Joe Goldenberg

Career information
- High school: West Philadelphia High School
- College: Temple

Career history

Coaching
- 1969-1990: West Philadelphia High School

= Joe Goldenberg =

American basketball player and coach

Joe Goldenberg is an American former basketball player and coach. He played college basketball at Temple (1956-1959) and coached at West Philadelphia High School (1969-1990).

==Early life==
A native of Philadelphia, Pennsylvania, Goldenberg played high school basketball at West Philadelphia High School from 1952 to 1955.

==College career==
Goldenberg played college basketball for the Temple Owls men's basketball team from 1956 to 1959. At Temple he averaged 2.1 points per game and 1.4 points per game respectively in his first two seasons, before averaging 10.6 points per game in 25 games played in the 1958-59 season. He was a member of the 1957–58 Temple Owls men's basketball team that went to the Final 4 and had a 27-3 record.

==Coaching career==
Goldenberg was the head coach at his alma mater West Philadelphia High School from 1969 until 1990, where he earned 410 wins as a head coach. One of the greatest coaches in school history, he led his team to five consecutive Public League titles from 1975-1979 and four city championships from 1976-1979. West Philadelphia had a 68 game winning streak under his leadership from 1976 to 1978.

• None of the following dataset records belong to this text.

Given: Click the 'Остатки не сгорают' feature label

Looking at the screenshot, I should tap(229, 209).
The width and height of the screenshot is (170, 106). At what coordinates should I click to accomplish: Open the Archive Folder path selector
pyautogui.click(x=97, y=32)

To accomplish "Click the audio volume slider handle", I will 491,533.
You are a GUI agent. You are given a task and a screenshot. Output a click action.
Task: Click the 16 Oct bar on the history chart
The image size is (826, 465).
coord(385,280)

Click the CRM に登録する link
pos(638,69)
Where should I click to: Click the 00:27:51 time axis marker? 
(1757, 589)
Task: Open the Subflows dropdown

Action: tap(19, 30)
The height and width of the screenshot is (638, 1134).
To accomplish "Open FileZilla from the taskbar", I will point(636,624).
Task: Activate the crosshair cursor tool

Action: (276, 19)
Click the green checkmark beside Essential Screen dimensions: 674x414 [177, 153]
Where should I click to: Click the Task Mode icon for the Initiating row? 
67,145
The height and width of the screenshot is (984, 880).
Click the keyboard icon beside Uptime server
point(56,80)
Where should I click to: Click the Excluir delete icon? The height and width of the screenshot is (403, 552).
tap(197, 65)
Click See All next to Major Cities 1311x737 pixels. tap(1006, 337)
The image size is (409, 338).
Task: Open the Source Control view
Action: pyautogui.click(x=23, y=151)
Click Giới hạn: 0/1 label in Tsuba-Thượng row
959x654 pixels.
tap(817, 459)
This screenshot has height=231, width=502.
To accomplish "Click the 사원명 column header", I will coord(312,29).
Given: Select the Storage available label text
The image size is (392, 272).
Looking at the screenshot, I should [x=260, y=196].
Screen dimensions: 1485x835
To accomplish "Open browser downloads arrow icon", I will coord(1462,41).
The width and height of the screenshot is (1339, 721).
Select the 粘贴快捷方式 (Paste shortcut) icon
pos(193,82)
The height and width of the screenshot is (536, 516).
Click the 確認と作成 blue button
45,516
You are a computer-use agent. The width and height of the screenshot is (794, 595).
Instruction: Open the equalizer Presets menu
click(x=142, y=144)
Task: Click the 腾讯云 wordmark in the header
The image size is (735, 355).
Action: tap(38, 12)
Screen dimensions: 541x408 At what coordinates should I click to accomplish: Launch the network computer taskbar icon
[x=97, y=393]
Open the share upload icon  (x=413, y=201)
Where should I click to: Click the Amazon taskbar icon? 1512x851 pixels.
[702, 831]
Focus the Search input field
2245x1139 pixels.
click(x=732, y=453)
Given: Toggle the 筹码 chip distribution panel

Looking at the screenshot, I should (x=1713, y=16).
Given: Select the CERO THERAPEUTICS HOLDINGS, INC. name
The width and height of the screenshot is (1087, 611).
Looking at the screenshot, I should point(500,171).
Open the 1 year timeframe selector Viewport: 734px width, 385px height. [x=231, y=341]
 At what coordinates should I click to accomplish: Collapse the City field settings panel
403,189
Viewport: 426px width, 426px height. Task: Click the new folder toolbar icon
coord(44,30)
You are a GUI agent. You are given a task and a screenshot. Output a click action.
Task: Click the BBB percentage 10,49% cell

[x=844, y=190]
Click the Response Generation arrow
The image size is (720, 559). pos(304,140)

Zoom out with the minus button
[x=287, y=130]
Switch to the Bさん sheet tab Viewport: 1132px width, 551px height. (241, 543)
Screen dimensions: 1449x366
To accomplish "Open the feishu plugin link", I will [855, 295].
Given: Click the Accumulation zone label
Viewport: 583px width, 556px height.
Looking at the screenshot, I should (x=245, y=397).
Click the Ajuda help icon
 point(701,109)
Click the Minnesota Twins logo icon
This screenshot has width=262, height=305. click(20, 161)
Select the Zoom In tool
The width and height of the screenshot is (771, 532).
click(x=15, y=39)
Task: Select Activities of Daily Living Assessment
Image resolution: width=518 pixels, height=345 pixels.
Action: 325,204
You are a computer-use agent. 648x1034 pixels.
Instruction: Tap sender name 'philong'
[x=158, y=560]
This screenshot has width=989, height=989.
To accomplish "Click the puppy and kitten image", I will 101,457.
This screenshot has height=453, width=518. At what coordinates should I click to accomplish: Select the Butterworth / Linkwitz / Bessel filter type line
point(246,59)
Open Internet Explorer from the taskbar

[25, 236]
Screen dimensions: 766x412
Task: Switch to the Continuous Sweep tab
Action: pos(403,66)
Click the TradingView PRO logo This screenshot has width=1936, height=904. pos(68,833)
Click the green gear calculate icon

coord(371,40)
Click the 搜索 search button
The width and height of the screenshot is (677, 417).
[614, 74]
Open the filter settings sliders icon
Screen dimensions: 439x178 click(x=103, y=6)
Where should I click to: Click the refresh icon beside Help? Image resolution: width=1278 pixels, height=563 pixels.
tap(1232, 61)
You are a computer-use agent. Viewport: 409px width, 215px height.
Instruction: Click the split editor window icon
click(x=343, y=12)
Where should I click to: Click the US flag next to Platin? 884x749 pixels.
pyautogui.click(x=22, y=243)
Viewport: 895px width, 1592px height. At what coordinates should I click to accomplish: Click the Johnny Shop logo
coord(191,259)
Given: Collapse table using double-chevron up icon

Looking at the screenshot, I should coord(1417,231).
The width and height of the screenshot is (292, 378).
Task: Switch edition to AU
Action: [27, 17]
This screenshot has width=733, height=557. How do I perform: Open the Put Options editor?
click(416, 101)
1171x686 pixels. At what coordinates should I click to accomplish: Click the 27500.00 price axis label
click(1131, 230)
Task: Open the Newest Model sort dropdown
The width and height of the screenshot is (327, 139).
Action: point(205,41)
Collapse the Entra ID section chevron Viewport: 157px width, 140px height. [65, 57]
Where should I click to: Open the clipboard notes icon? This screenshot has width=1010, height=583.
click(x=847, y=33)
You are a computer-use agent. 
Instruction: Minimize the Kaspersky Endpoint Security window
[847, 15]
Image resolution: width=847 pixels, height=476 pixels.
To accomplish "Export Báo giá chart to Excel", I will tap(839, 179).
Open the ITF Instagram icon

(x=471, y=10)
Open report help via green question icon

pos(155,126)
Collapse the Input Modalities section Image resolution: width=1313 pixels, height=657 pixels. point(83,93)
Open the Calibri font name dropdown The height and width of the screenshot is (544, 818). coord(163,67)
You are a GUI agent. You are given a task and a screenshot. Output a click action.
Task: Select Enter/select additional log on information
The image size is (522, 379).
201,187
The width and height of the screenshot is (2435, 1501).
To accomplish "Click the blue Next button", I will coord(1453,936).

His 1977 team at West Philadelphia High was ranked as the top high school boy's basketball team in the country, led by the quartet of Gene Banks, Clarence Tillman, Darryl Warwick, and Joe Garrett. Banks went on to the NBA while Tillman, Warwick, and Garrett all played collegiately.

==Honors==
He is an inductee into the Philadelphia Jewish Sports Hall of Fame. He has been honored with commendations from the City Council of Philadelphia in 1975, 1976, 1977, 1978, 1988, and 1990 and from the Pennsylvania House of Representatives in 1979 and 1987.